• _Task requirements_
Arrange every line of the listing below as a JSON list of strings, one string per line, skipping blank lines and leaving out the pictures.
start Materials provided
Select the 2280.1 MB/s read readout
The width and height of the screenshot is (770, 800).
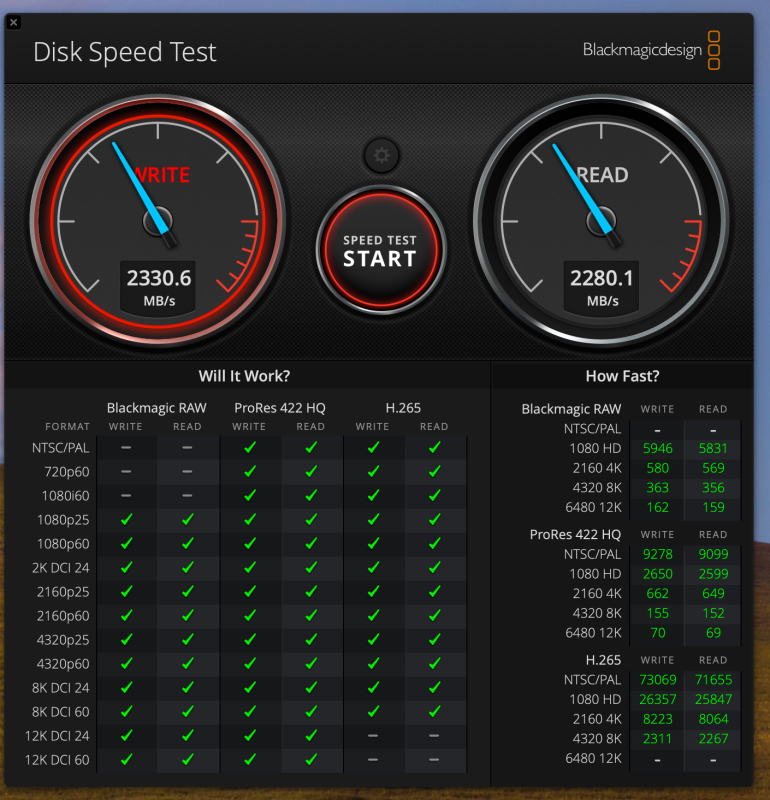[x=601, y=288]
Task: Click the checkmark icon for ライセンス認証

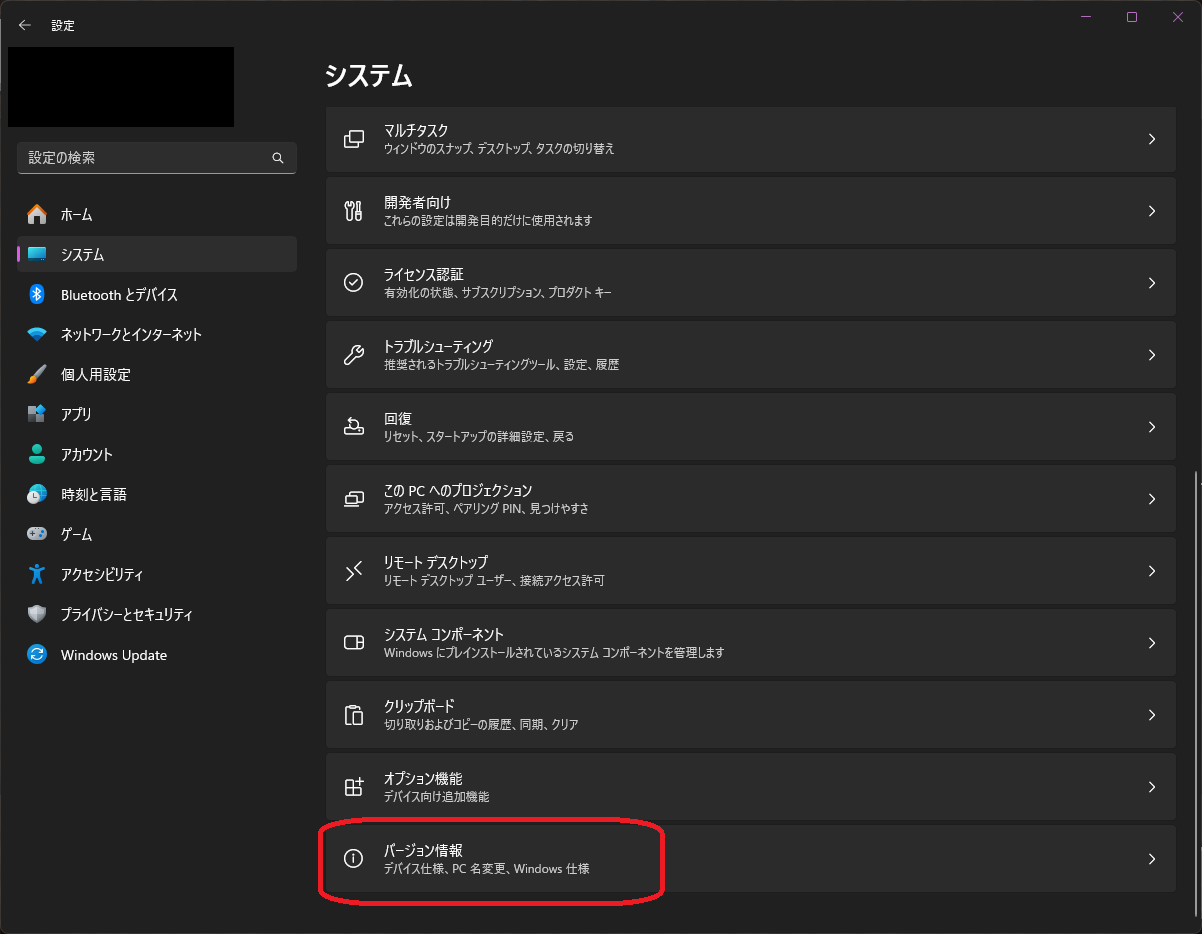Action: [353, 283]
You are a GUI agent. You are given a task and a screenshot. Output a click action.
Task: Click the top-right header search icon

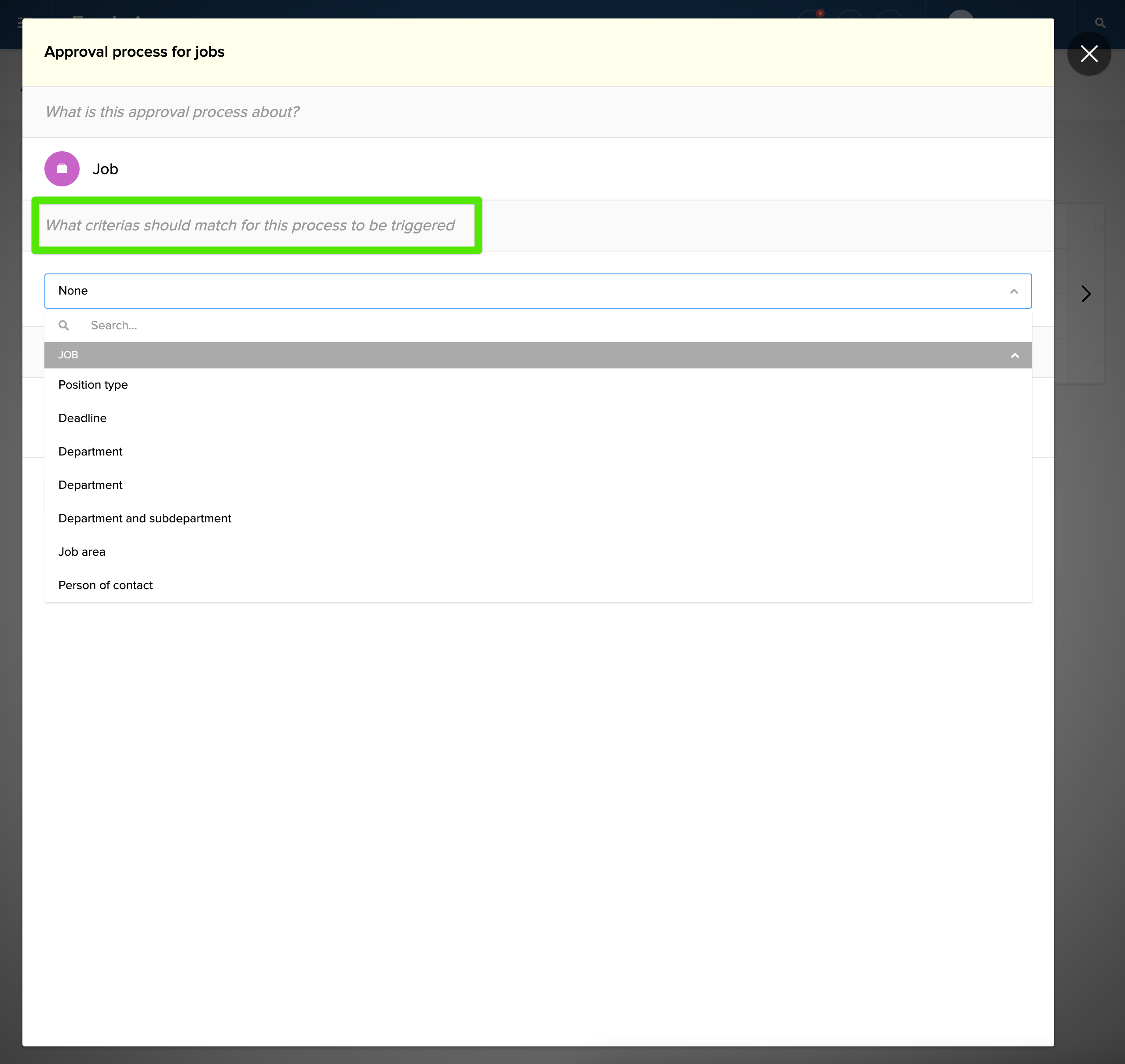1099,23
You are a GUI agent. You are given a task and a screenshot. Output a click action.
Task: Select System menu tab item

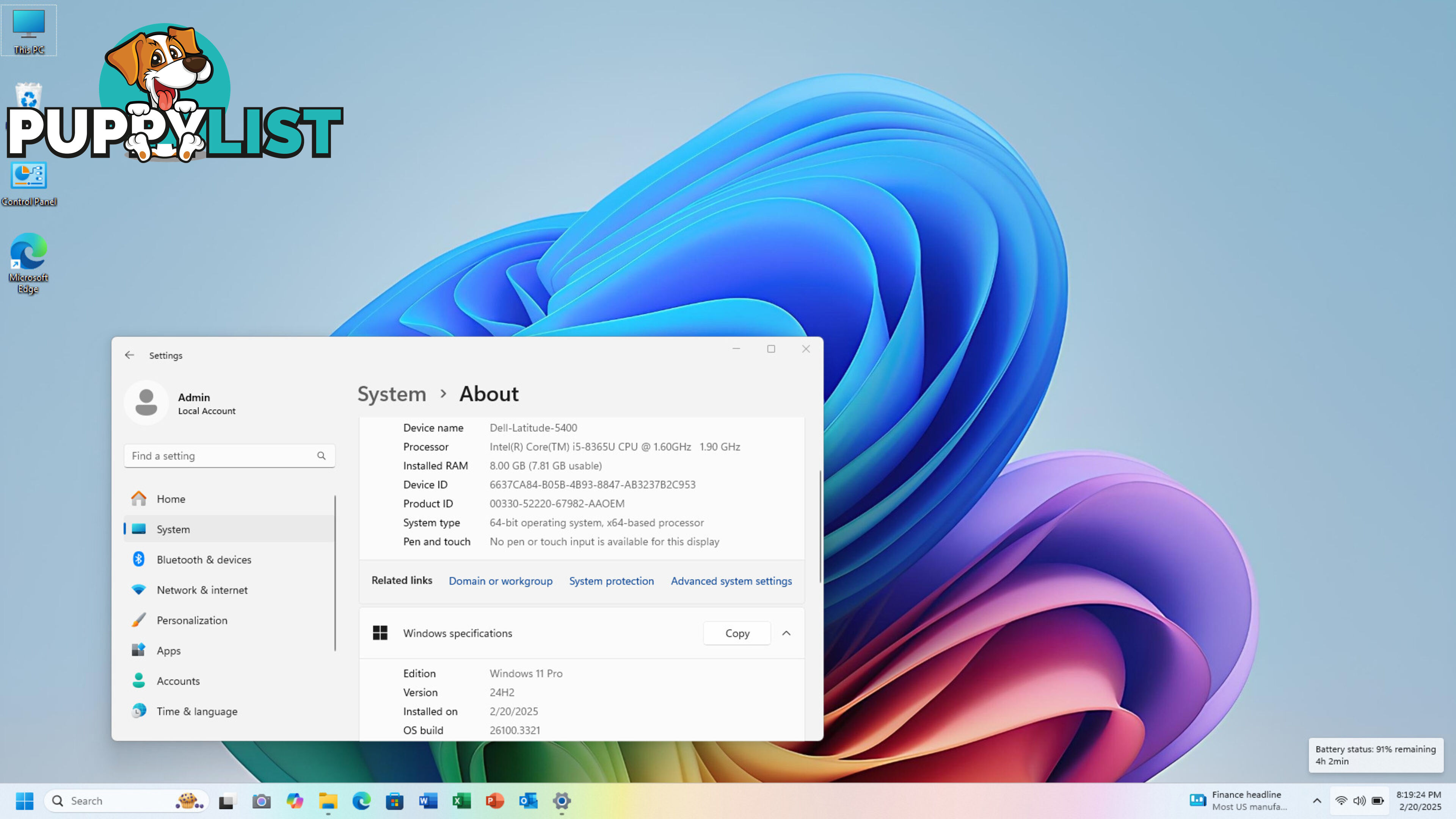pyautogui.click(x=173, y=528)
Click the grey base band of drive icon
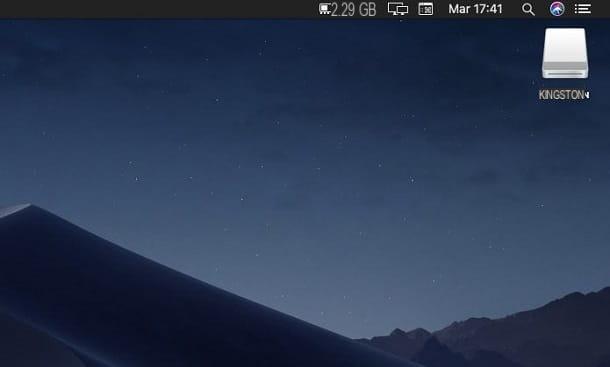Viewport: 610px width, 367px height. click(x=565, y=73)
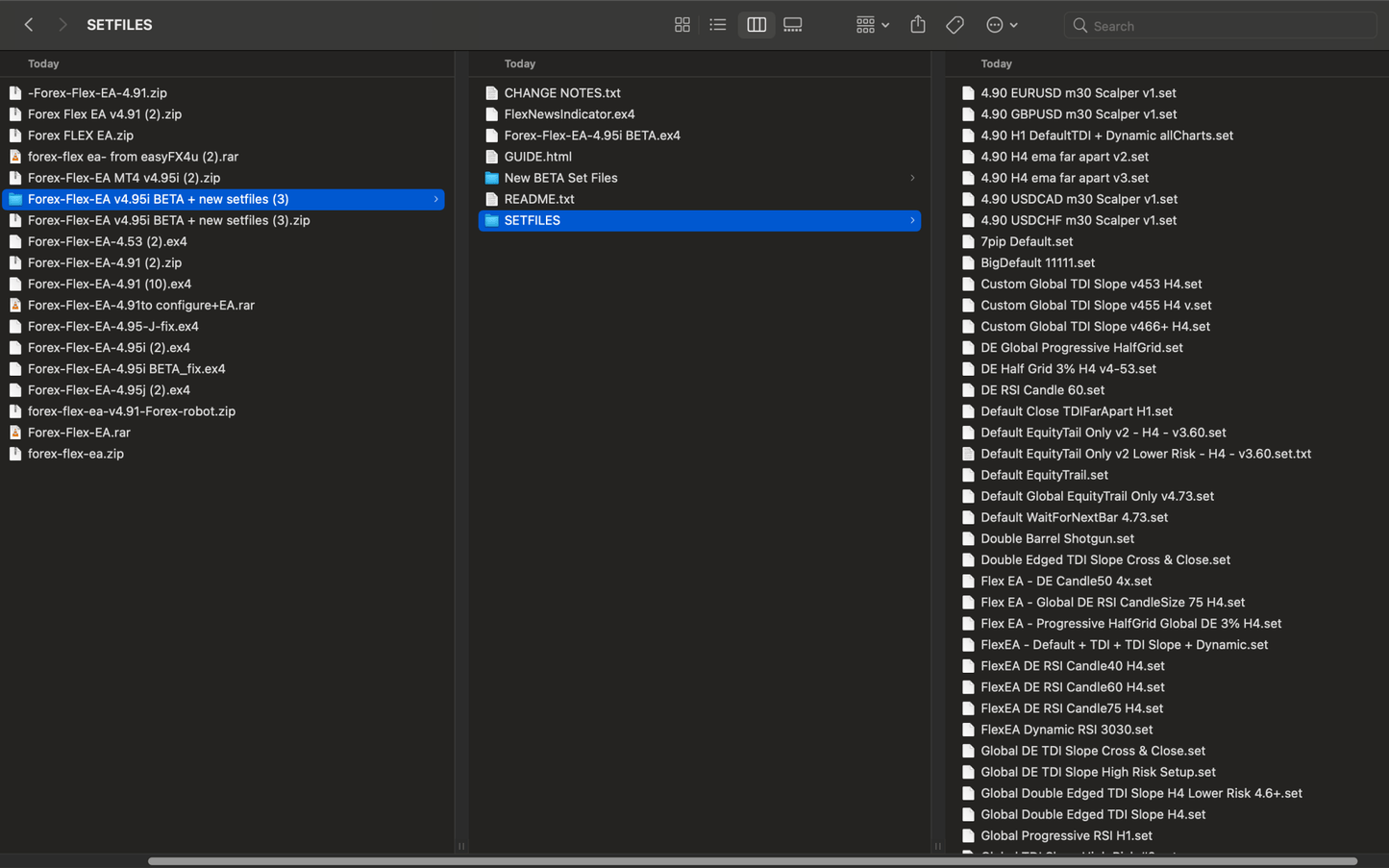This screenshot has height=868, width=1389.
Task: Select the column view button
Action: coord(757,25)
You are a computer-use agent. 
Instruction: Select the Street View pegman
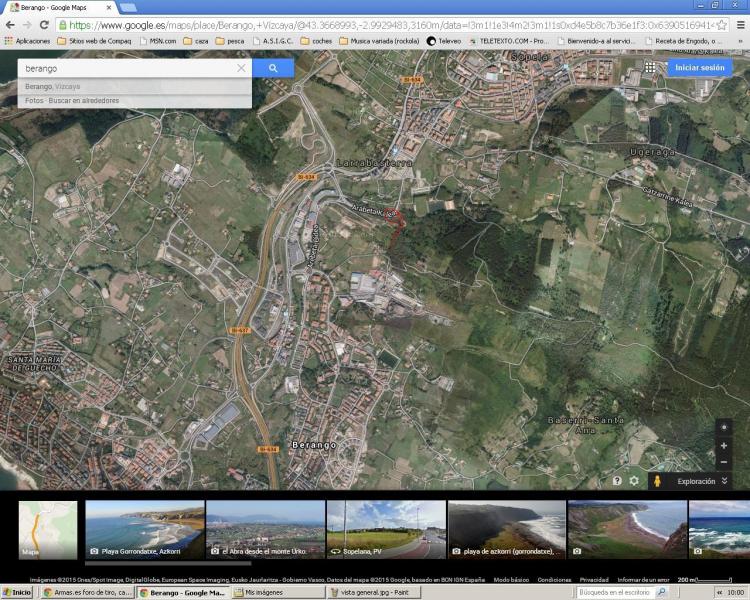pos(657,481)
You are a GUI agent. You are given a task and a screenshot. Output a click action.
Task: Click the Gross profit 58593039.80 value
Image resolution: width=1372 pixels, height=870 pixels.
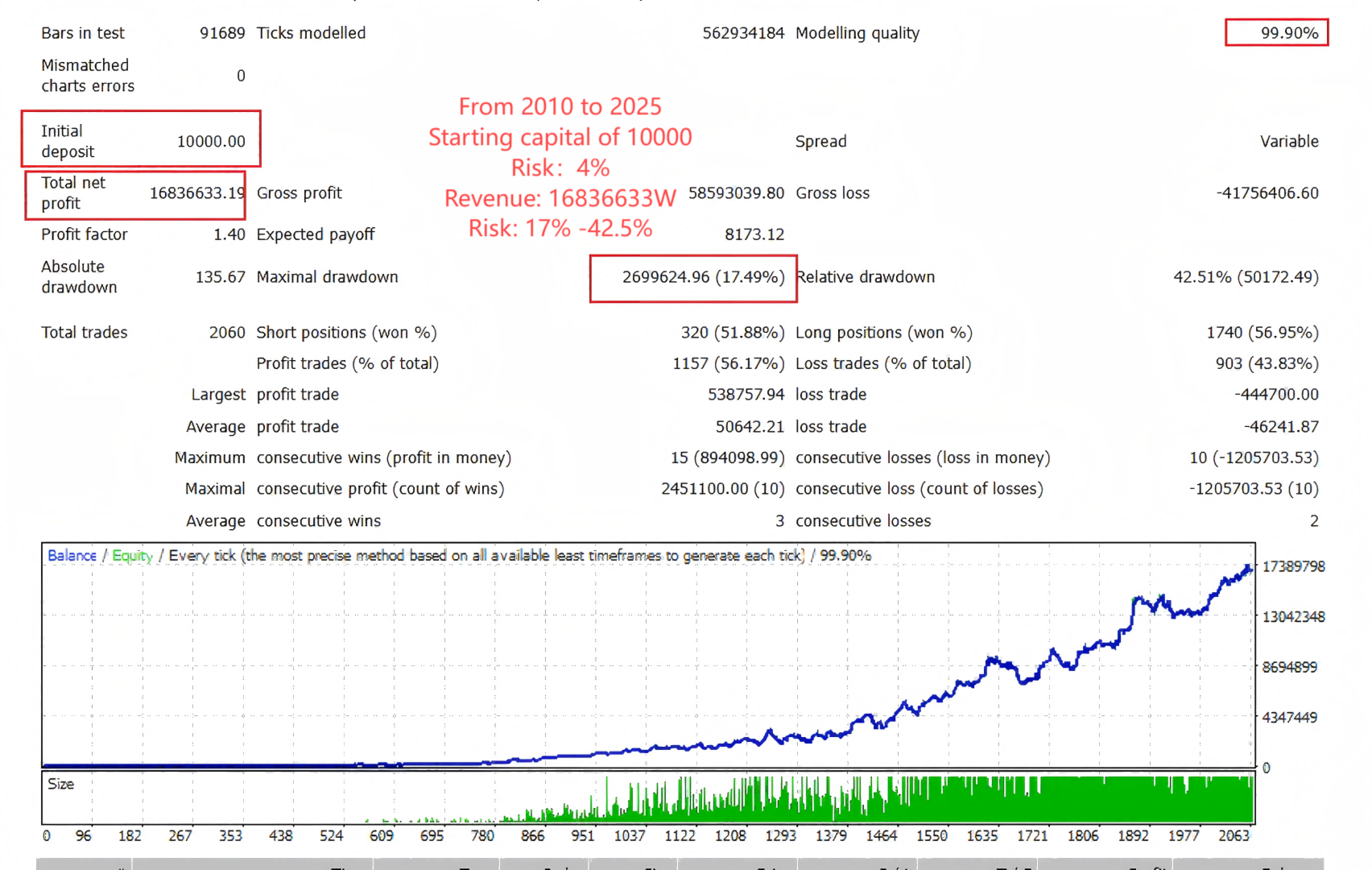[735, 193]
end Materials provided
• _Written answer_
[
  "Select the 2280.1 MB/s read readout",
  "The width and height of the screenshot is (770, 800).",
  "[x=601, y=288]",
  "Task: Click the checkmark icon for ライセンス認証",
  "Action: [353, 283]",
  "You are a GUI agent. You are given a task and a screenshot. Output a click action.",
  "Task: Click the top-right header search icon",
  "1099,23",
  "You are a GUI agent. You are given a task and a screenshot. Output a click action.",
  "Task: Select System menu tab item",
  "pyautogui.click(x=173, y=528)",
  "Click the grey base band of drive icon",
  "Viewport: 610px width, 367px height. click(x=565, y=73)",
  "This screenshot has height=868, width=1389.",
  "Task: Select the column view button",
  "Action: coord(757,25)",
  "You are a computer-use agent. ",
  "Instruction: Select the Street View pegman",
  "pos(657,481)",
  "You are a GUI agent. You are given a task and a screenshot. Output a click action.",
  "Task: Click the Gross profit 58593039.80 value",
  "Image resolution: width=1372 pixels, height=870 pixels.",
  "[735, 193]"
]